Mercury is taking his CGC test in 2 weeks and although Ive read about the test I would still love to hear about other people's experiences when taking the test.

What are the most important things for a dog to do/not do during the test? Merc's biggest issue is that he doesn't care for people petting him on the head before he gets the chance to sniff them. Is that going to be a problem? He heals nicely, sits, lays down and does a good job with stay, most of the time. He doesn't get upset when I go out of sight, had no issue with other dogs and usually ignores them (except corgies, he loves them) and doesn't jump on people. Am I missing anything?


----------



## amerique2 (Jun 21, 2009)

I was with a friend last year when she took her dog through. Don't remember anyone petting the dogs. They explained to you what they were going to be testing at each step before asking you to do the exercise. I do remember they had a second person using a walker in front of the dog to see how the dog would react. And the person holding the dog while the owner was out of sight was strange looking with a long coat and hood over his head. I'm not sure if that was planned or not! It was a pleasant experience, and they seem to be rooting for your dog to do well. Bet Mercury will do fine.


----------



## Sparkle&Spunk (Jan 26, 2010)

May last year we got our CGC and I thought the instructor passed a bulldog she shouldn't have and failed a lab she should have- its so subjective (even though its not supposed to be)
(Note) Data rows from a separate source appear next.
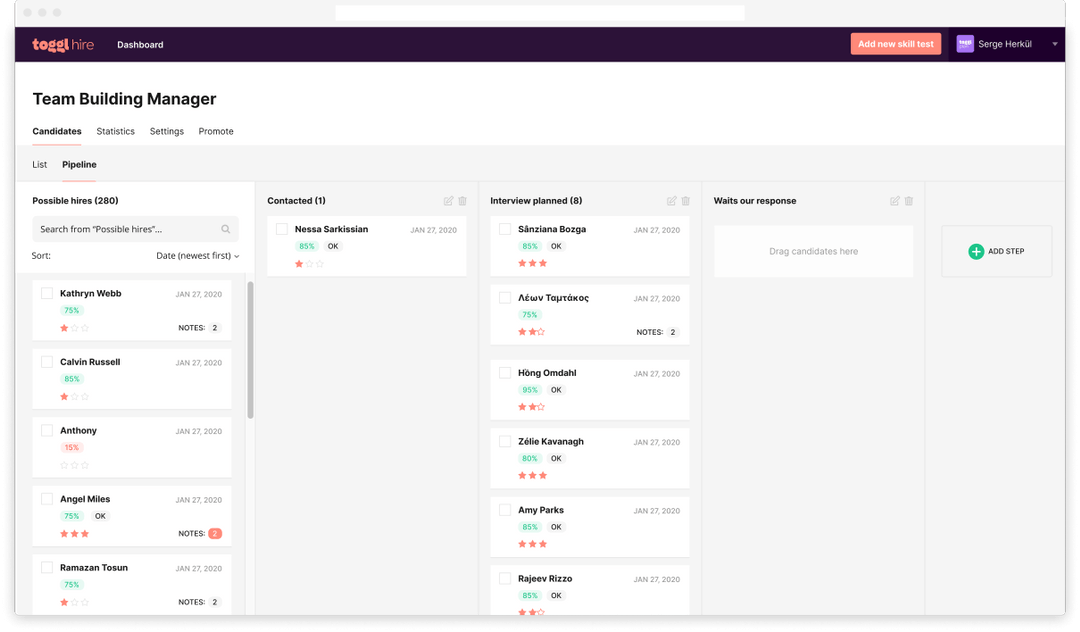Click the green plus icon next to ADD STEP

click(975, 251)
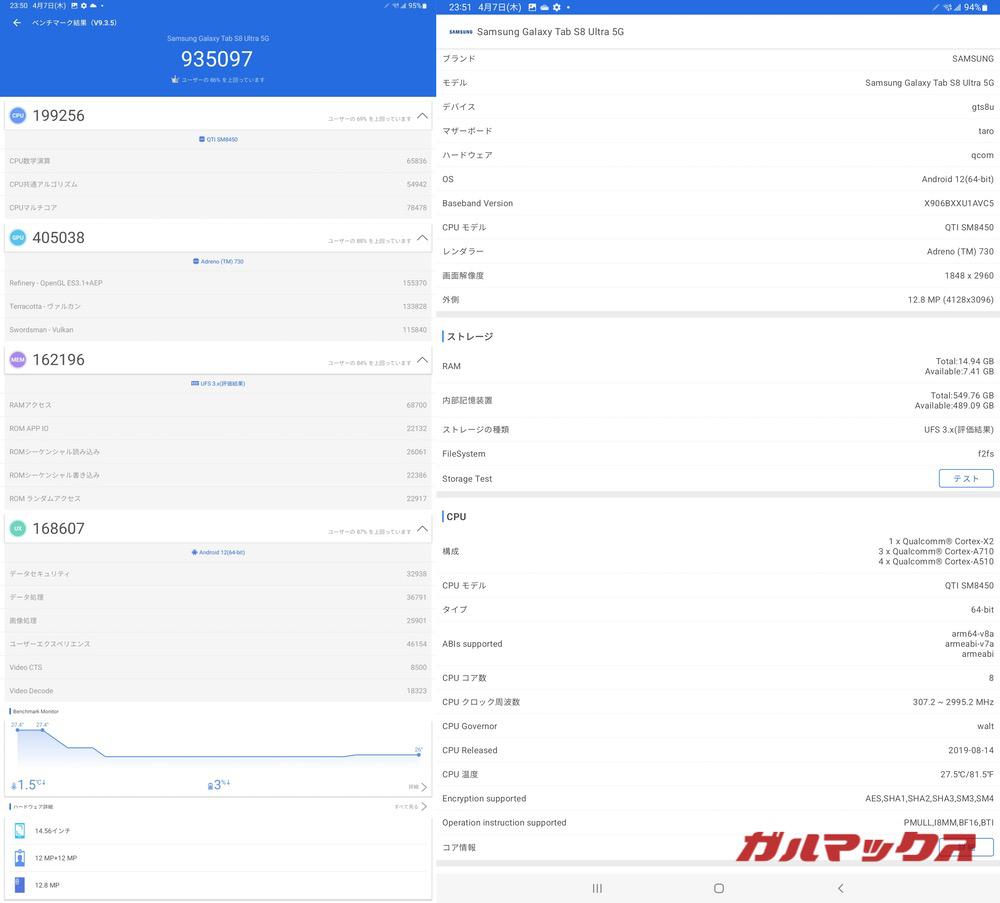Tap the recent apps icon in the navigation bar
The image size is (1000, 903).
597,888
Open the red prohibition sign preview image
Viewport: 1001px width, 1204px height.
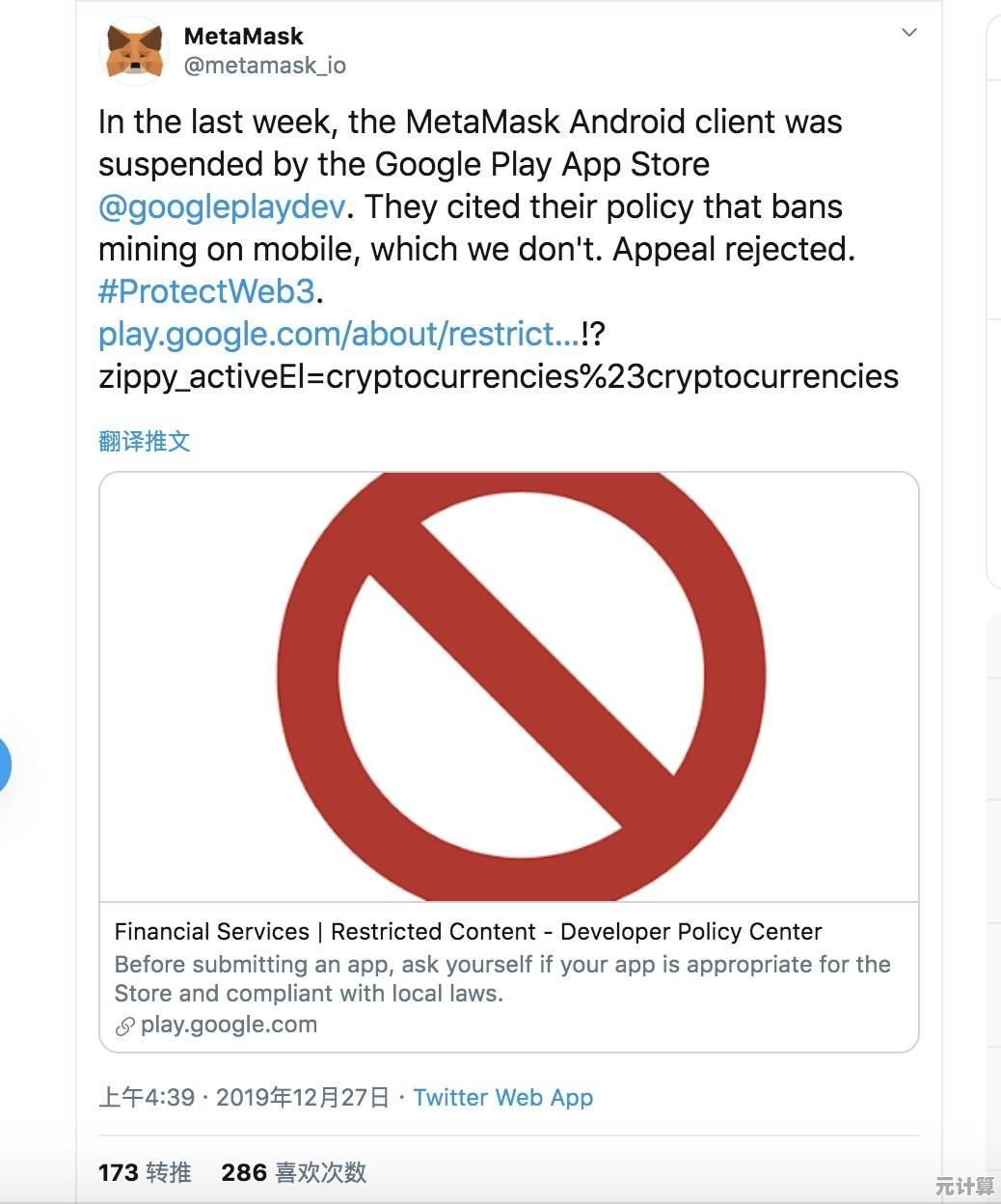(509, 687)
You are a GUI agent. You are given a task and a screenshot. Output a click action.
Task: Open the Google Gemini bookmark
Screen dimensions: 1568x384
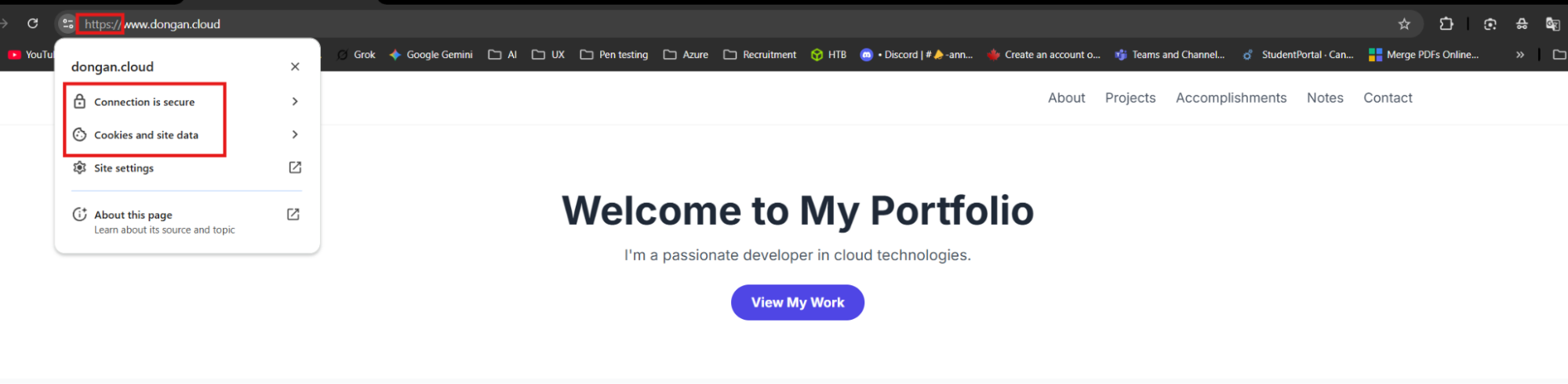click(x=431, y=55)
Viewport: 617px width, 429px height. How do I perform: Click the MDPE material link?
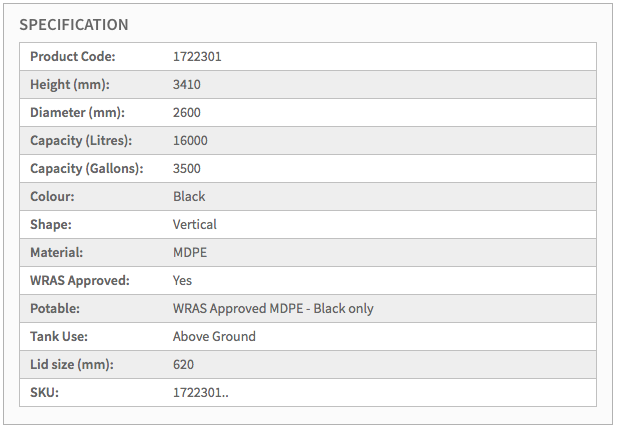coord(190,253)
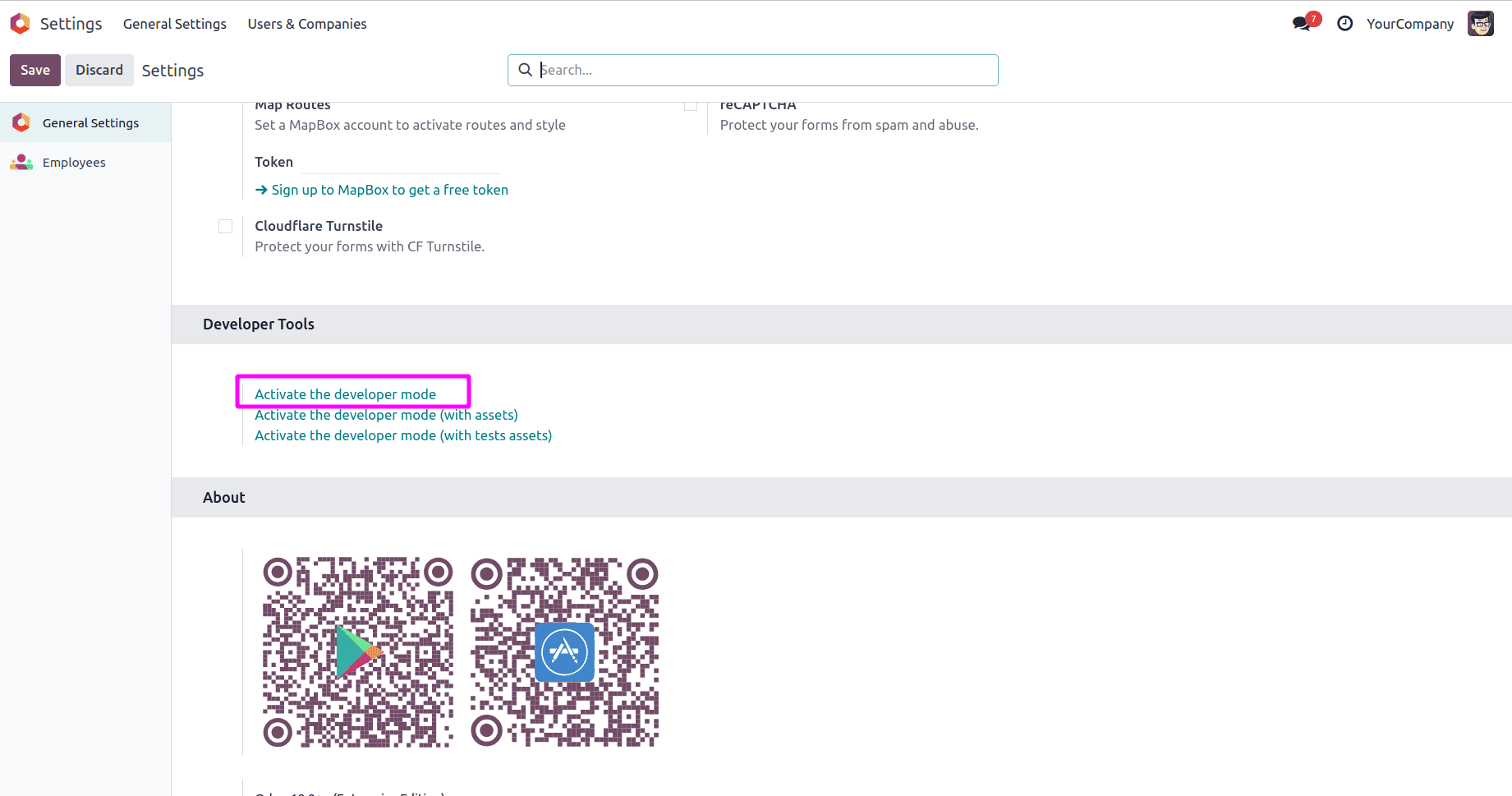The image size is (1512, 796).
Task: Enable the reCAPTCHA checkbox
Action: pyautogui.click(x=691, y=104)
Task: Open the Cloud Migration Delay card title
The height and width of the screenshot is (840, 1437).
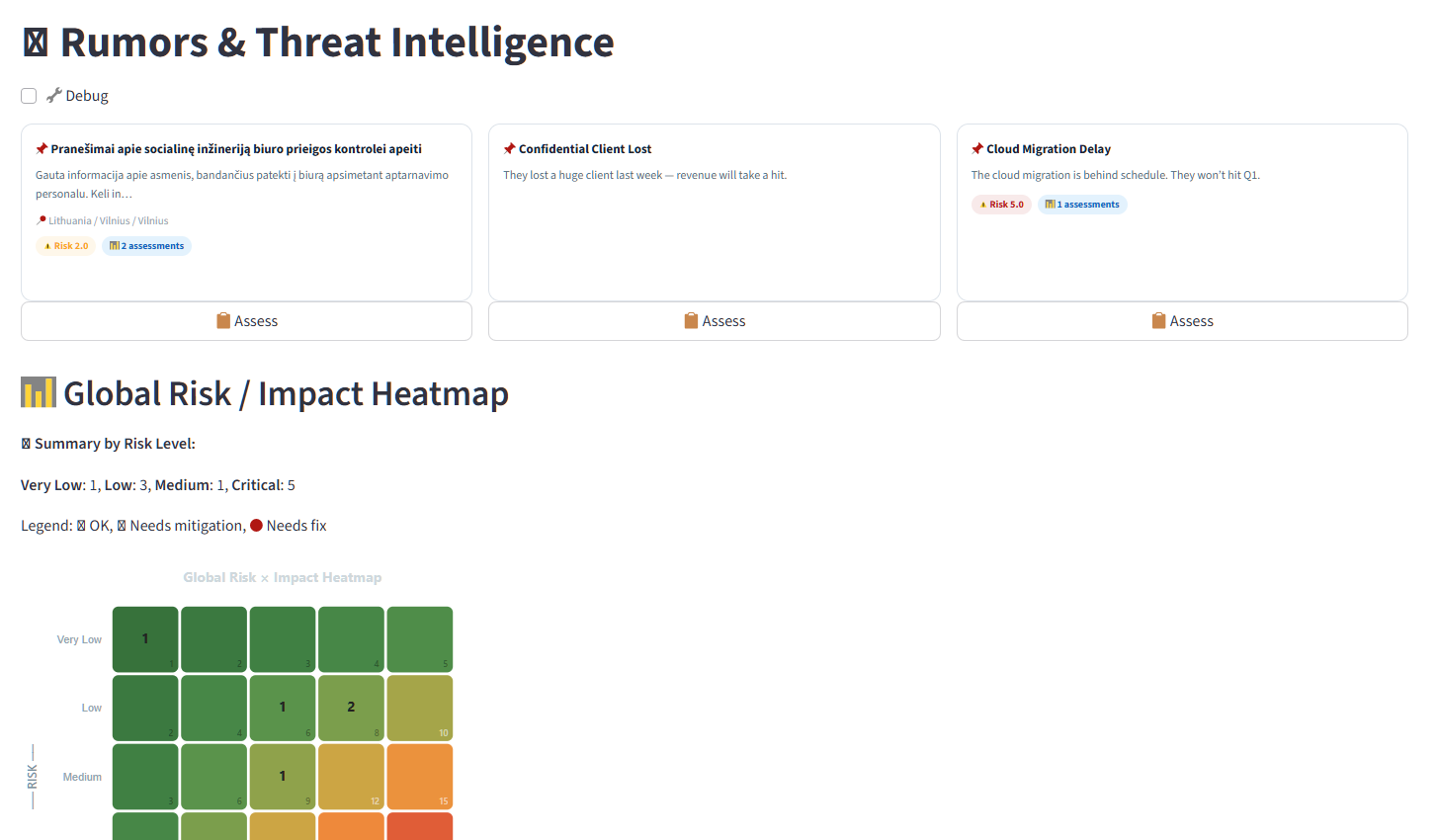Action: click(1049, 149)
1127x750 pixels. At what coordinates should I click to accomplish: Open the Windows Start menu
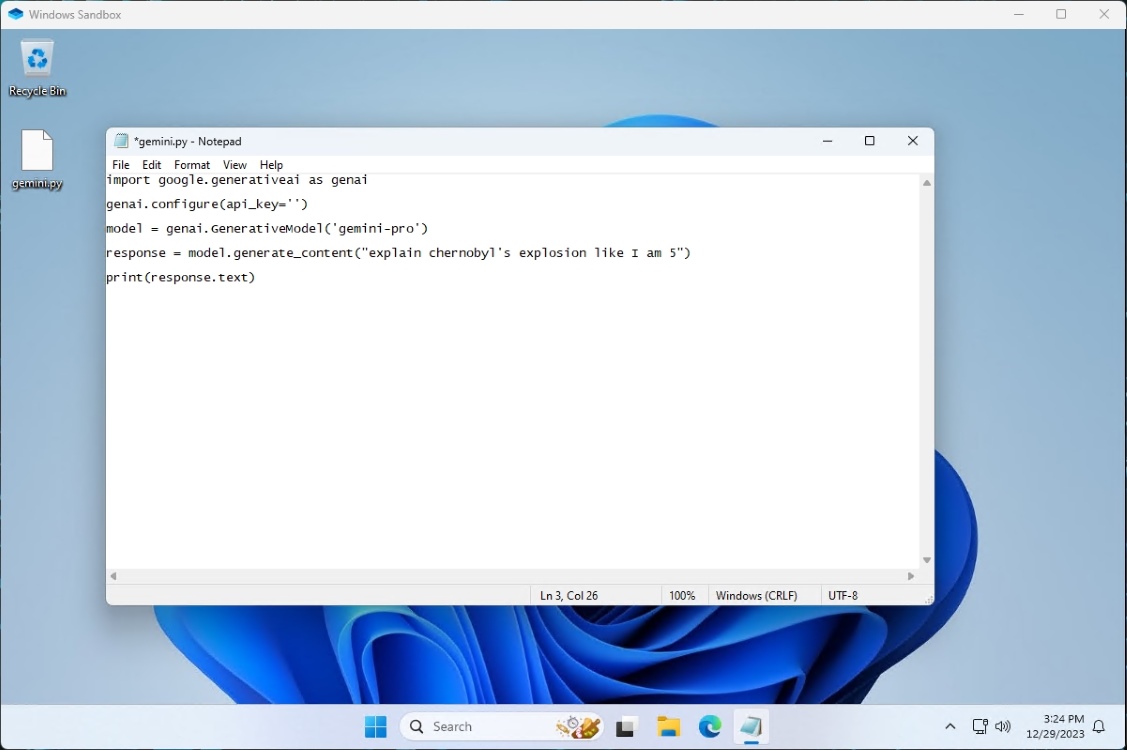(x=376, y=726)
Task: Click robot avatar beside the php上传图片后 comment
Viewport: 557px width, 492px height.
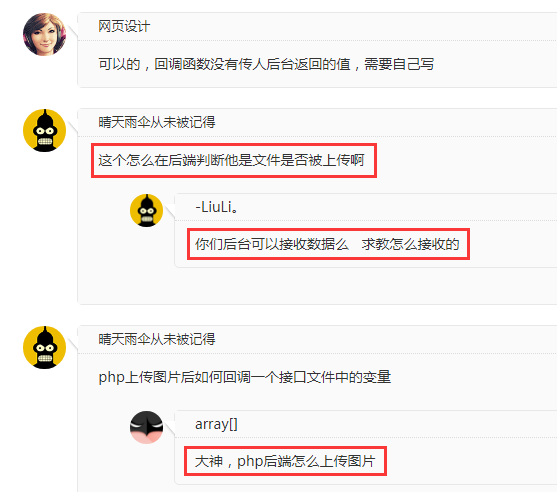Action: 44,347
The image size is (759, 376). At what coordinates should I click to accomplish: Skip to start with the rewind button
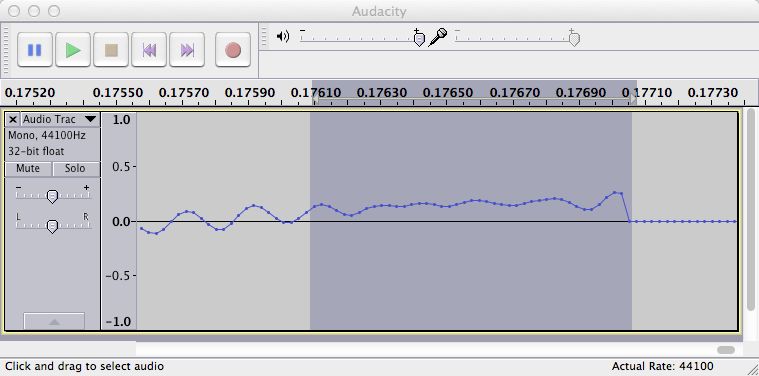[149, 50]
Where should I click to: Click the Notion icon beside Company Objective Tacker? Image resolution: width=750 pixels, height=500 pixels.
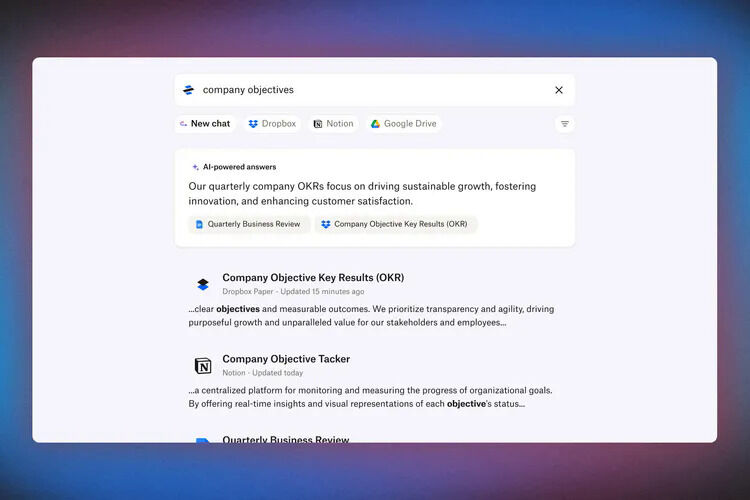click(203, 365)
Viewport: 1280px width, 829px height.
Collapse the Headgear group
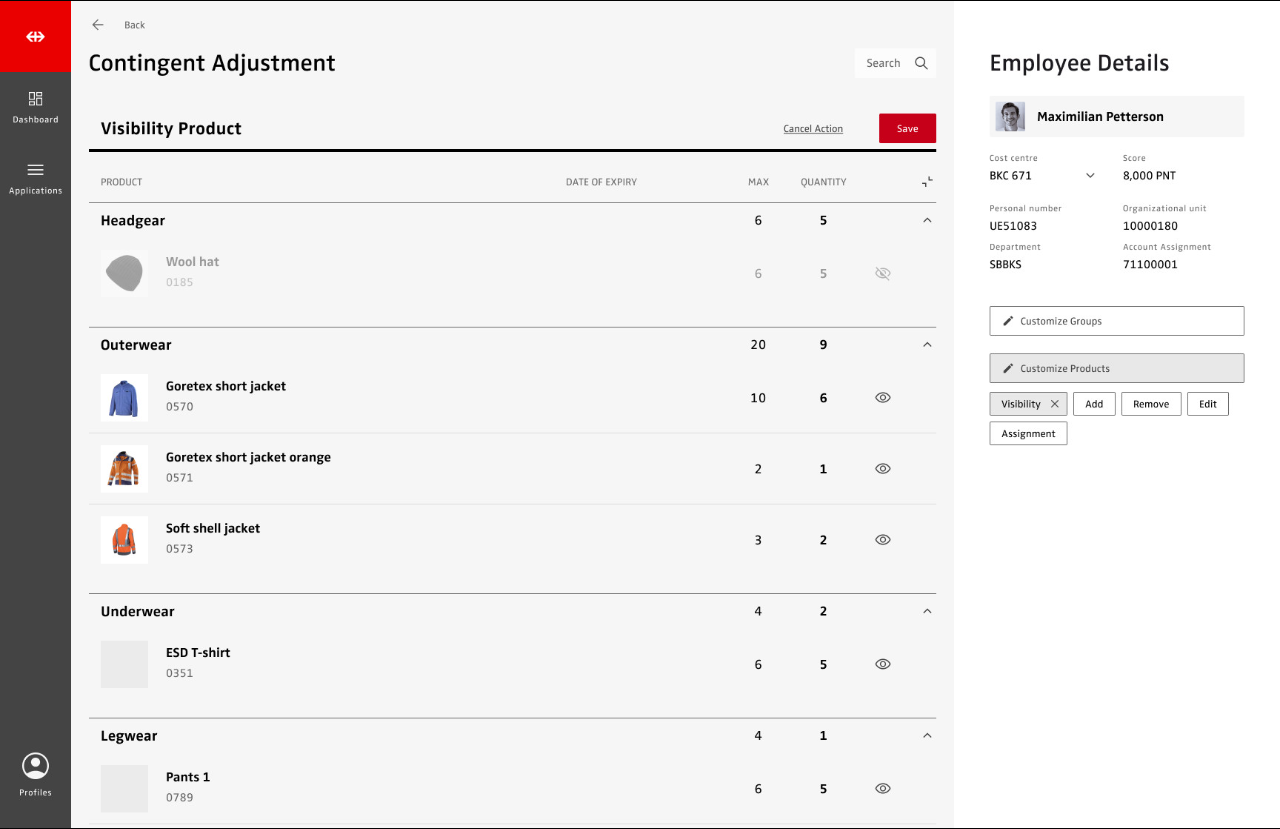(927, 220)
I would say the biggest pointer anyone can give you is for yourself to be calm and think of it as no big deal, just another "practice run" between you and your dog. 

I was relaxed with Ocsi b/c I knew he was going to pass with flying colors. Keep your cool and your dog will too, dogs that are tense b/c their owners are nervous performed worse, imo.


----------



## taxtell (Sep 17, 2009)

Let's see...I remember a sit/stay, down. I remember leaving him with a stranger for a few minutes to see how he would do.
I remember someone shaking hands with me in front of him, a stranger petting him and hugging him.
It was no big deal, you'll do great!


----------



## debjen (Jan 4, 2010)

Remember that you can talk to him during the test. It's not like formal obedience where it's one command and that's it. 

Here is a section on the AKC site about it including the 10 test parameters

http://www.akc.org/events/cgc/training_testing.cfm


----------



## Sparkle&Spunk (Jan 26, 2010)

debjen said:


> Remember that you can talk to him during the test. It's not like formal obedience where it's one command and that's it.
> 
> Here is a section on the AKC site about it including the 10 test parameters
> 
> http://www.akc.org/events/cgc/training_testing.cfm


that reminds me! bring a brush. we had to have a brush with us to show that "anyone" could brush the dog without any signs of distress


----------